DP15070 Do institutional investors stabilize equity markets in crisis periods? Evidence from COVID-19

Author(s): Simon Glossner, Pedro Pinto Matos, Stefano Ramelli, Alexander F Wagner
Publication Date: July 2020
Date Revised: April 2021
Keyword(s): Coronavirus, corporate cash holdings, Corporate Debt, COVID-19, ESG, fire sales, Institutional Ownership, leverage, Retail investors, tail risk
JEL(s): F14, G01, G12, G14, G32
Programme Areas: Financial Economics
Link to this Page: cepr.org/active/publications/discussion_papers/dp.php?dpno=15070

During the COVID-19 market crash, U.S. stocks with higher and more active institutional ownership performed worse. The effect was stronger when institutional investors experienced larger client outflows and held more financially exposed portfolios. This relation holds even when controlling for changes in analysts' earnings forecasts, suggesting that stocks held more by institutions exhibited a larger wedge between stock price drops and firm fundamentals.

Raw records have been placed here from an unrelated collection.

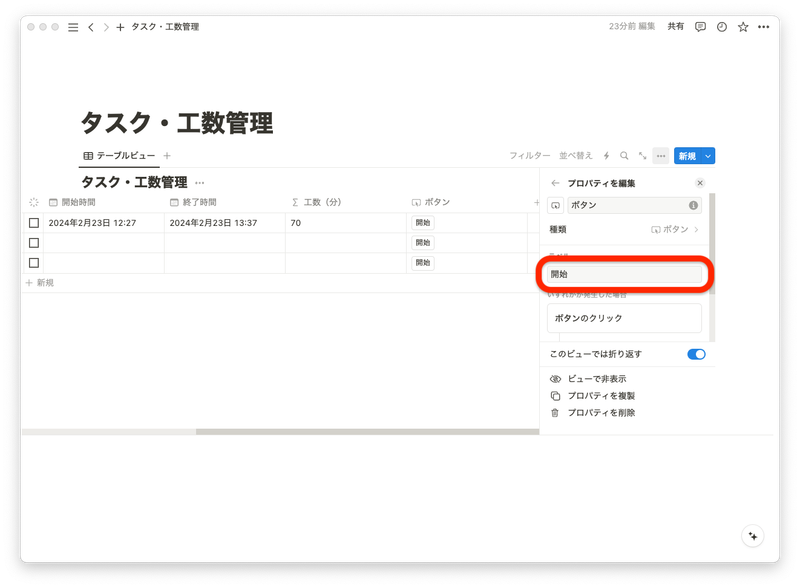Click the 開始 button in first row
This screenshot has width=800, height=588.
coord(421,223)
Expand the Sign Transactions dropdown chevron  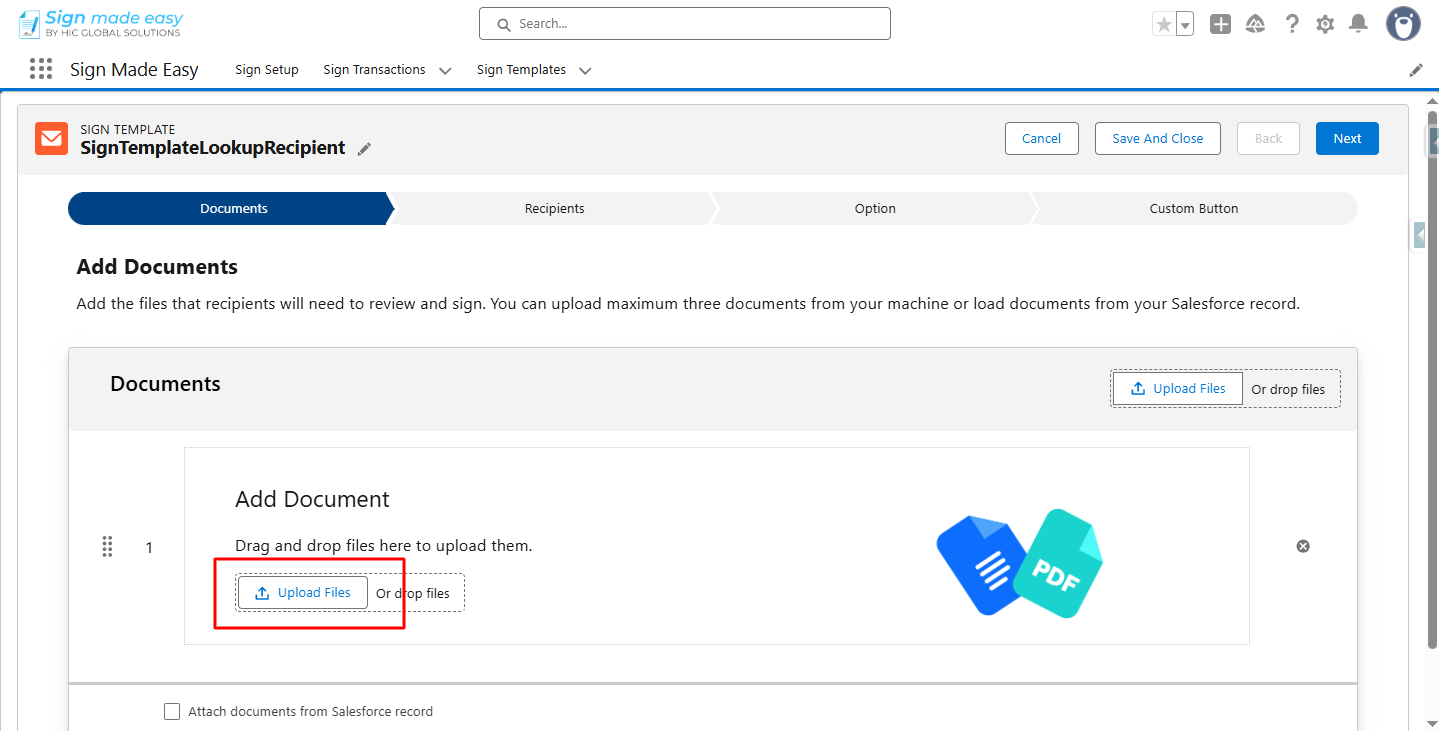pyautogui.click(x=445, y=71)
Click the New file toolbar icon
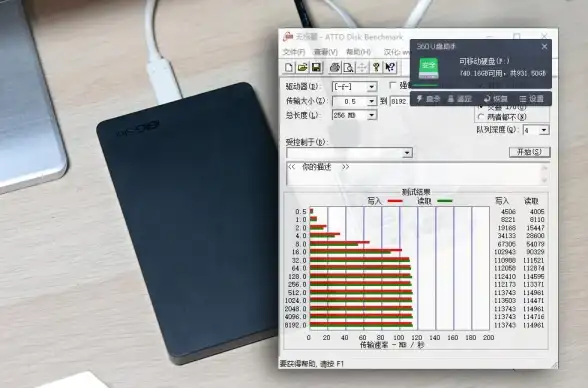Image resolution: width=588 pixels, height=388 pixels. click(289, 67)
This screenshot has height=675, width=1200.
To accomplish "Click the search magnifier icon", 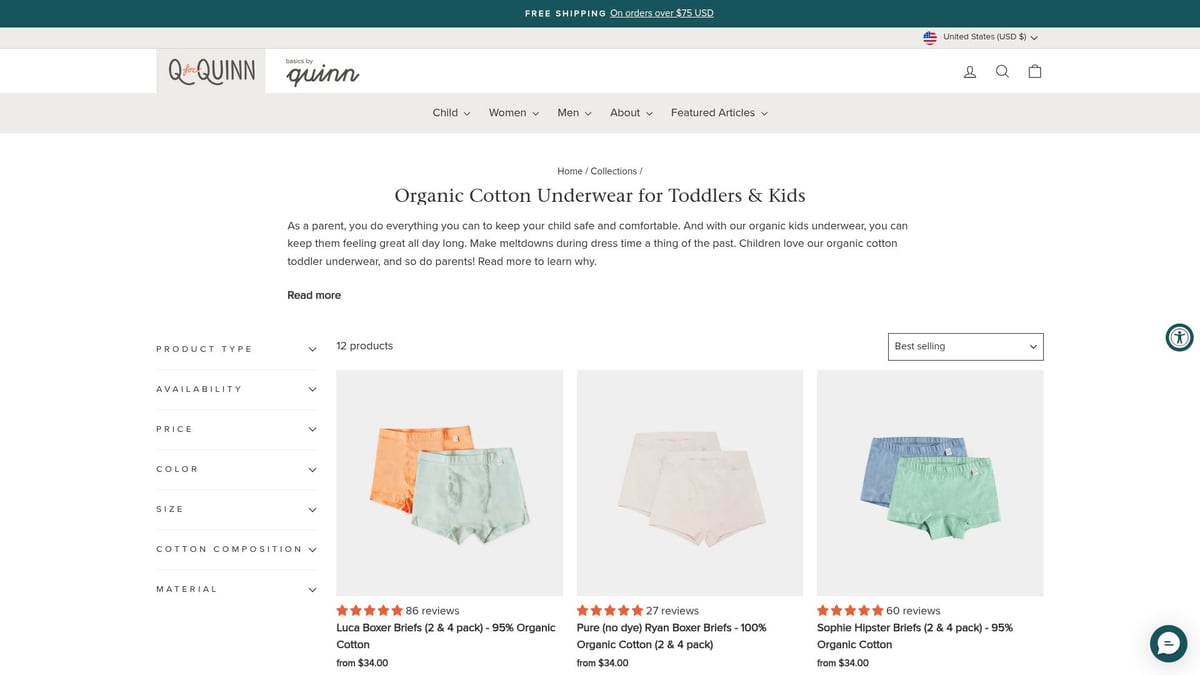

Portfolio changes through the first quarter of 2020 reveal that institutional investors prioritized corporate financial strength over "soft" environmental and social performance. Trading data from a large discount brokerage (Robinhood) confirm that retail investors acted as liquidity providers. Overall, the results suggest that when a tail risk realizes, institutional investors amplify price crashes by fire-selling and seeking shelter in "hard" measures of firm resilience.